● YOUR GOAL
Reproduce every record precisely, leaving no line out.

● SOURCE DATA
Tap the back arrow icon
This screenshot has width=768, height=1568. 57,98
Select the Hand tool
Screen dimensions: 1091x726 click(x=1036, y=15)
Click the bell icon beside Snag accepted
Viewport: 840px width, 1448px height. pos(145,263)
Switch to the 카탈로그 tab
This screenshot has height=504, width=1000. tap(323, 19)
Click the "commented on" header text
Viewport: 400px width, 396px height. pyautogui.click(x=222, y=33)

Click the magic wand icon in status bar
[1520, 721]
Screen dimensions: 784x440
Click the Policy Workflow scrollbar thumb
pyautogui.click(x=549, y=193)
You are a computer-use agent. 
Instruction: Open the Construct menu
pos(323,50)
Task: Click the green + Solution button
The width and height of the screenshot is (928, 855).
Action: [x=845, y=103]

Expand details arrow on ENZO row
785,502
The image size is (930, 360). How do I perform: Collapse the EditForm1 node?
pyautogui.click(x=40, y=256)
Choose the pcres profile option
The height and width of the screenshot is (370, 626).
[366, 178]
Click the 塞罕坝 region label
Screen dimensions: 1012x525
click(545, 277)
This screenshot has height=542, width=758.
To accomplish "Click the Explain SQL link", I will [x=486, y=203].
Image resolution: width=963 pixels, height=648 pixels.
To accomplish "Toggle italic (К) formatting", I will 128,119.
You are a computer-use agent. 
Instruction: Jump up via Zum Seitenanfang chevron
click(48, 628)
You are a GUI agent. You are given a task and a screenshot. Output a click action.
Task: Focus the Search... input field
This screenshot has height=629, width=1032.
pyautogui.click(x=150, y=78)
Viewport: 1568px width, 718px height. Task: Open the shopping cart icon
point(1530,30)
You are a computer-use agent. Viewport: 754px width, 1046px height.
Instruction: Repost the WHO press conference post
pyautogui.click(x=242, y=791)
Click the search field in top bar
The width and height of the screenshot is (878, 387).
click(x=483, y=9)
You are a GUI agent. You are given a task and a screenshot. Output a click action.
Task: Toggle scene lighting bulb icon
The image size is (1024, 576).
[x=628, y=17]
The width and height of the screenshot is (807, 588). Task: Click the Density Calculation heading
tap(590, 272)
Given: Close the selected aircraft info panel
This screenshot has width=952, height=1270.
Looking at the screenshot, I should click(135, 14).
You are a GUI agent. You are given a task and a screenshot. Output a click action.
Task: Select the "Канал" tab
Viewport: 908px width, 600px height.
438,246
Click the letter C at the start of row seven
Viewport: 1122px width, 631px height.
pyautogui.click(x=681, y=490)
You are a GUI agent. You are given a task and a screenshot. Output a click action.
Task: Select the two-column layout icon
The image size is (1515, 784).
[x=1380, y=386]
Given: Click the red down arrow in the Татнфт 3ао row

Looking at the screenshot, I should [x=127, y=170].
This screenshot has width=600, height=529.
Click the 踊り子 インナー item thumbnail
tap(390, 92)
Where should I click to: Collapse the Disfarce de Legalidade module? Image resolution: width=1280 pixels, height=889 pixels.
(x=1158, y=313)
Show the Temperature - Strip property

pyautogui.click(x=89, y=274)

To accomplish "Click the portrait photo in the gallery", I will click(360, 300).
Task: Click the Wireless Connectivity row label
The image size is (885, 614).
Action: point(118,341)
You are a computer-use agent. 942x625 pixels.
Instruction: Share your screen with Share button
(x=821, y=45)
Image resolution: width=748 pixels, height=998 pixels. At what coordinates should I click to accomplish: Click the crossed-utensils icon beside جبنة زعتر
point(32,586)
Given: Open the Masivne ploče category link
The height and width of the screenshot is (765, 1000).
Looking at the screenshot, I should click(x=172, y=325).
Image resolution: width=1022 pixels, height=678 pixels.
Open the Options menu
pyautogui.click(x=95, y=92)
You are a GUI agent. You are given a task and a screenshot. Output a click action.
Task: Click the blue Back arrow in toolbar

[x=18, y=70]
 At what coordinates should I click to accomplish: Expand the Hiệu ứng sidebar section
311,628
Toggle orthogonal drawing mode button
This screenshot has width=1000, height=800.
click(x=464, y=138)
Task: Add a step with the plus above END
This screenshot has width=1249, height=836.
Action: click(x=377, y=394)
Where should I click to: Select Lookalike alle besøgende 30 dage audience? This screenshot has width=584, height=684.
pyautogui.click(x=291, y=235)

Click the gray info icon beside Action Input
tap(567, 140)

● OUTPUT
Tap the back arrow icon
This screenshot has width=768, height=1568. 57,98
Select the Hand tool
Screen dimensions: 1091x726 click(x=1036, y=15)
Click the bell icon beside Snag accepted
Viewport: 840px width, 1448px height. pos(145,263)
Switch to the 카탈로그 tab
This screenshot has height=504, width=1000. tap(323, 19)
Click the "commented on" header text
Viewport: 400px width, 396px height. pyautogui.click(x=222, y=33)

Click the magic wand icon in status bar
[1520, 721]
Screen dimensions: 784x440
Click the Policy Workflow scrollbar thumb
pyautogui.click(x=549, y=193)
You are a computer-use agent. 
Instruction: Open the Construct menu
pos(323,50)
Task: Click the green + Solution button
The width and height of the screenshot is (928, 855).
Action: [x=845, y=103]

Expand details arrow on ENZO row
785,502
The image size is (930, 360). How do I perform: Collapse the EditForm1 node?
pyautogui.click(x=40, y=256)
Choose the pcres profile option
The height and width of the screenshot is (370, 626).
[366, 178]
Click the 塞罕坝 region label
Screen dimensions: 1012x525
click(545, 277)
This screenshot has height=542, width=758.
To accomplish "Click the Explain SQL link", I will [x=486, y=203].
Image resolution: width=963 pixels, height=648 pixels.
To accomplish "Toggle italic (К) formatting", I will 128,119.
You are a computer-use agent. 
Instruction: Jump up via Zum Seitenanfang chevron
click(48, 628)
You are a GUI agent. You are given a task and a screenshot. Output a click action.
Task: Focus the Search... input field
This screenshot has height=629, width=1032.
pyautogui.click(x=150, y=78)
Viewport: 1568px width, 718px height. Task: Open the shopping cart icon
point(1530,30)
You are a computer-use agent. Viewport: 754px width, 1046px height.
Instruction: Repost the WHO press conference post
pyautogui.click(x=242, y=791)
Click the search field in top bar
The width and height of the screenshot is (878, 387).
click(x=483, y=9)
You are a GUI agent. You are given a task and a screenshot. Output a click action.
Task: Toggle scene lighting bulb icon
The image size is (1024, 576).
[x=628, y=17]
The width and height of the screenshot is (807, 588). Task: Click the Density Calculation heading
tap(590, 272)
Given: Close the selected aircraft info panel
This screenshot has width=952, height=1270.
Looking at the screenshot, I should click(135, 14).
You are a GUI agent. You are given a task and a screenshot. Output a click action.
Task: Select the "Канал" tab
Viewport: 908px width, 600px height.
438,246
Click the letter C at the start of row seven
Viewport: 1122px width, 631px height.
pyautogui.click(x=681, y=490)
You are a GUI agent. You are given a task and a screenshot. Output a click action.
Task: Select the two-column layout icon
The image size is (1515, 784).
[x=1380, y=386]
Given: Click the red down arrow in the Татнфт 3ао row

Looking at the screenshot, I should [x=127, y=170].
This screenshot has width=600, height=529.
Click the 踊り子 インナー item thumbnail
tap(390, 92)
Where should I click to: Collapse the Disfarce de Legalidade module? Image resolution: width=1280 pixels, height=889 pixels.
(x=1158, y=313)
Show the Temperature - Strip property

pyautogui.click(x=89, y=274)

To accomplish "Click the portrait photo in the gallery", I will click(360, 300).
Task: Click the Wireless Connectivity row label
The image size is (885, 614).
Action: point(118,341)
You are a computer-use agent. 942x625 pixels.
Instruction: Share your screen with Share button
(x=821, y=45)
Image resolution: width=748 pixels, height=998 pixels. At what coordinates should I click to accomplish: Click the crossed-utensils icon beside جبنة زعتر
point(32,586)
Given: Open the Masivne ploče category link
The height and width of the screenshot is (765, 1000).
Looking at the screenshot, I should click(x=172, y=325).
Image resolution: width=1022 pixels, height=678 pixels.
Open the Options menu
pyautogui.click(x=95, y=92)
You are a GUI agent. You are given a task and a screenshot. Output a click action.
Task: Click the blue Back arrow in toolbar

[x=18, y=70]
 At what coordinates should I click to accomplish: Expand the Hiệu ứng sidebar section
311,628
Toggle orthogonal drawing mode button
This screenshot has width=1000, height=800.
click(x=464, y=138)
Task: Add a step with the plus above END
This screenshot has width=1249, height=836.
Action: click(x=377, y=394)
Where should I click to: Select Lookalike alle besøgende 30 dage audience? This screenshot has width=584, height=684.
pyautogui.click(x=291, y=235)

Click the gray info icon beside Action Input
tap(567, 140)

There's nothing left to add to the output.